Her success is not down to her natural ability with languages nor is it because she is particularly clever. She mastered the English language because she had the courage and the determination to speak up. She knew to ask for help and was never afraid of making mistakes.

Or rather, she never let her fear of making mistakes get in the way of her end goal. She new that mistakes was a natural part of the learning process. She knew that mistakes were good as long as she was not afraid to make them and as long as she learned from them.

My English is Not Very Good

Try to avoid looking down on your own abilities. I’ve lost count of the number of times I’ve heard non-native English speakers say, “My English is not very good”!

Invariably, they then proceed to hold a perfectly good conversation – in English!

The opposite is true for me! When I say to my wife’s friends and family that my French is not very good I really do mean it. What I actually mean is that my French is basically non-existent! In fact, it is limited to about 20 words and five sentences. And even those I get wrong more often than not.

Realise and take comfort from the fact that most native English speakers have never properly learned another language, so you do actually have one up on many of us.


  If you really want to be able to speak English,

 you really must practice speaking at every given opportunity.


If you really want to be able to speak English, understand that you really must practice speaking at every given opportunity.

Don’t wait for the opportunities to speak English to come to you. Instead, proactively seek the opportunities.

Eliminate your fears, do away with your doubts and put an end to your insecurities.

Make it a habit to embrace your mistakes, laugh off your inaccuracies and never be afraid to fail.

The most important thing is that you adopt a bold attitude towards your English studies. Don’t worry that you might get it wrong some of the time. Likewise, try not to be too concerned with what others may think of you.

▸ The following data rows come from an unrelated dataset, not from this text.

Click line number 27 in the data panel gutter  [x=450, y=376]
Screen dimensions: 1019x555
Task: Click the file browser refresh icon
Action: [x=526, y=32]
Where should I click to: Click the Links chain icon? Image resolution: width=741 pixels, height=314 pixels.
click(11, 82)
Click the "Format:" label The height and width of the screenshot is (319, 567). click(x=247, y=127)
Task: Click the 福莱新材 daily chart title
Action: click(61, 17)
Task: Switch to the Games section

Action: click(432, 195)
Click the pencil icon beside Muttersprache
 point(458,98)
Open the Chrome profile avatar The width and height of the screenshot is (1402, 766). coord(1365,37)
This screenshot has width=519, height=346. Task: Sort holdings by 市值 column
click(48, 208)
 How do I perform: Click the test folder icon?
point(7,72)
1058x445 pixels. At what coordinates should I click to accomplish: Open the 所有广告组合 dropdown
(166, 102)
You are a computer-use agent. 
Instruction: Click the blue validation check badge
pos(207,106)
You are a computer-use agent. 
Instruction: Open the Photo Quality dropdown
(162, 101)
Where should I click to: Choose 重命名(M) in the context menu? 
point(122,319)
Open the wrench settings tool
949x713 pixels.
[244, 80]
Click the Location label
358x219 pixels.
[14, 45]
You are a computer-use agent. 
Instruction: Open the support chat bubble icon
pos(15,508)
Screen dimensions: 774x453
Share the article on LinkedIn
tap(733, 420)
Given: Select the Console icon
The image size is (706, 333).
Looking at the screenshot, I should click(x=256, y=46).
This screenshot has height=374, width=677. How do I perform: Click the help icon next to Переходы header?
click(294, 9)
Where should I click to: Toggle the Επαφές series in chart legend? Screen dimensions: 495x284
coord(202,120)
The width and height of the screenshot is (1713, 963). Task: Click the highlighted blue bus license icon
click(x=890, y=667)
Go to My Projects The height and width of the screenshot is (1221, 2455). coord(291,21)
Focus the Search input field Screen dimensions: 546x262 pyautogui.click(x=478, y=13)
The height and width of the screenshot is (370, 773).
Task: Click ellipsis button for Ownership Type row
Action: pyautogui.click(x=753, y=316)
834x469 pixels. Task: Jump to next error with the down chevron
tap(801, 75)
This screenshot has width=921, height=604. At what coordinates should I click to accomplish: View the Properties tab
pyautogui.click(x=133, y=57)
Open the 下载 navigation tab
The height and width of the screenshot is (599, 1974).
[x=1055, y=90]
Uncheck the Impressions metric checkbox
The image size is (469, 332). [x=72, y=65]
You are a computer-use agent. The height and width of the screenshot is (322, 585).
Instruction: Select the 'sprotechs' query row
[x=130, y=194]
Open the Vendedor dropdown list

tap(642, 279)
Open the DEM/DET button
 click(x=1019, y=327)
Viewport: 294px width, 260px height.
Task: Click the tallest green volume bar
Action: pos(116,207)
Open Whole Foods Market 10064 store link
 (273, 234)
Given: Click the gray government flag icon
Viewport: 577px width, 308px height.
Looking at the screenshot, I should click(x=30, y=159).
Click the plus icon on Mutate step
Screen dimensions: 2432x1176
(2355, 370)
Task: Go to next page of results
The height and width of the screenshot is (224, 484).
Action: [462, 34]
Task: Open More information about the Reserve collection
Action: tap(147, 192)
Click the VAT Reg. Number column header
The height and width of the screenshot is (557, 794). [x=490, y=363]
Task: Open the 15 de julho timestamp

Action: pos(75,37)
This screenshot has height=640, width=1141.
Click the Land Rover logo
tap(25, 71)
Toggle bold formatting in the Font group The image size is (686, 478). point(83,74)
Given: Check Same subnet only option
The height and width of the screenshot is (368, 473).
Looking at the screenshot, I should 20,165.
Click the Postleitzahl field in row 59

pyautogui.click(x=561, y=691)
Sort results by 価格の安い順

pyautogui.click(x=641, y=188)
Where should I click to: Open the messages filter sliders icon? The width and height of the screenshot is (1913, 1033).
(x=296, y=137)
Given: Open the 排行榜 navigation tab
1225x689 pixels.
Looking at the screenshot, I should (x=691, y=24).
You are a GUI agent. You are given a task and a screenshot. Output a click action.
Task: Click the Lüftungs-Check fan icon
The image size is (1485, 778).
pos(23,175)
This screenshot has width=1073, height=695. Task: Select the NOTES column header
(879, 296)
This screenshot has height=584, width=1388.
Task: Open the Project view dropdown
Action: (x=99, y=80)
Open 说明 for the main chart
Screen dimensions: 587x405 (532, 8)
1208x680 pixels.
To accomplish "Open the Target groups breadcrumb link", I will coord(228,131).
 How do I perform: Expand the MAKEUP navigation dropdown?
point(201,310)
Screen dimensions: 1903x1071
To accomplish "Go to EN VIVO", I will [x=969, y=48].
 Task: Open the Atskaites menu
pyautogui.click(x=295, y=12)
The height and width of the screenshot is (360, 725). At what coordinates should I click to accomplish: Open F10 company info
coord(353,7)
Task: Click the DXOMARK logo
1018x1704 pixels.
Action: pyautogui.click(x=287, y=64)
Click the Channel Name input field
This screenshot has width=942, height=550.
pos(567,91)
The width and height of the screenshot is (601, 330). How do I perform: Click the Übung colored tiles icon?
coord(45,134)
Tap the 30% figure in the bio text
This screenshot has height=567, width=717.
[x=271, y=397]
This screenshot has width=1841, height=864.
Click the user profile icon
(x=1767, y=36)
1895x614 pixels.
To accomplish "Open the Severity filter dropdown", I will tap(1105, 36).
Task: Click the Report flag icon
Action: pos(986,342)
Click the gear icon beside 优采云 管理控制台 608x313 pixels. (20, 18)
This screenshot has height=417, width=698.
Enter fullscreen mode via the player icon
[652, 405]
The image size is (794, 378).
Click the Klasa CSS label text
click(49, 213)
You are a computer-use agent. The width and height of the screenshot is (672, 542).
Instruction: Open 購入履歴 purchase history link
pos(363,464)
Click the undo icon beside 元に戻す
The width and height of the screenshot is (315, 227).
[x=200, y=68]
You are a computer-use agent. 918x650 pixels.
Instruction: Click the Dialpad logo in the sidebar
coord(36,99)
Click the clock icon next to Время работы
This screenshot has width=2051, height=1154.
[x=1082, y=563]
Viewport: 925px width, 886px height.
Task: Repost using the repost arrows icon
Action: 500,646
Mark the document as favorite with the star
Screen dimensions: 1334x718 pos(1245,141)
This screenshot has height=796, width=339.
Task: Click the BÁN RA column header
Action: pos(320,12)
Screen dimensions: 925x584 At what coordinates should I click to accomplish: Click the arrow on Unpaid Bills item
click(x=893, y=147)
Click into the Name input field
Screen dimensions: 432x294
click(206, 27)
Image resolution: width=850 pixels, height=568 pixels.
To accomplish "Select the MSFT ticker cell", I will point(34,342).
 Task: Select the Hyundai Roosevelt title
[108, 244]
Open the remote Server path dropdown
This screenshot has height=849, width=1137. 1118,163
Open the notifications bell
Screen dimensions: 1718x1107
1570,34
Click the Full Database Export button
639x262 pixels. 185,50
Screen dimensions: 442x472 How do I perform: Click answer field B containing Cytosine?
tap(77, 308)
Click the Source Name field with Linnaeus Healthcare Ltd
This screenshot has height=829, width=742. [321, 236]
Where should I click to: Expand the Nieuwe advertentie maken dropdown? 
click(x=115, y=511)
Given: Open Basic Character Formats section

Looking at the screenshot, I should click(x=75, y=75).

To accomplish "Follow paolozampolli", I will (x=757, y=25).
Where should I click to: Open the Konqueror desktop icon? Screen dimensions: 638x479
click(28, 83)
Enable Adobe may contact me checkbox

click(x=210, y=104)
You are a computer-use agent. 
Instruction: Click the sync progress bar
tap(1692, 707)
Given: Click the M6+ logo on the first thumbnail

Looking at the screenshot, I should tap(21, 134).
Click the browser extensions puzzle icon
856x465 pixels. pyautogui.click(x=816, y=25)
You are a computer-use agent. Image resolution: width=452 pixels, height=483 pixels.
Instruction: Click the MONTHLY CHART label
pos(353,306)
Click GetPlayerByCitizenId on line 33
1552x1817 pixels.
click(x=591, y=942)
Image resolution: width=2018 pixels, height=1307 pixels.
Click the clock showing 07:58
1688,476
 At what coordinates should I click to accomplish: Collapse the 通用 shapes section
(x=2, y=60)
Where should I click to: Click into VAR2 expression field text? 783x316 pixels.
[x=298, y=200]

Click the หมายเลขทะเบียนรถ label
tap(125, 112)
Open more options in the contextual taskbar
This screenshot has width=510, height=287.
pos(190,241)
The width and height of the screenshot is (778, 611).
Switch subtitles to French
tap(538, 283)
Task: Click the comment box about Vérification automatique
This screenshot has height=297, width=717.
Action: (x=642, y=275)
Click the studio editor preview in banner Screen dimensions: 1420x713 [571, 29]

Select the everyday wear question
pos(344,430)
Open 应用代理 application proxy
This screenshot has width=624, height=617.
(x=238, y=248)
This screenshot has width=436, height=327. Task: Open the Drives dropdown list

A Final Word From Michael Jordan.

Whilst successfully mastering the English language and becoming a world famous basketball player may seem miles a part, the two do share certain commonalities. Michael Jordan once famously said:

I’ve missed more than 9000 shots in my career. I’ve lost almost 300 games. 26 times, I’ve been trusted to take the game winning shot and missed. I’ve failed over and over and over again in my life. And that is why I succeed. – Michael Jordan

Adapt and apply Michael Jordan’s principles to your English studies and you will succeed.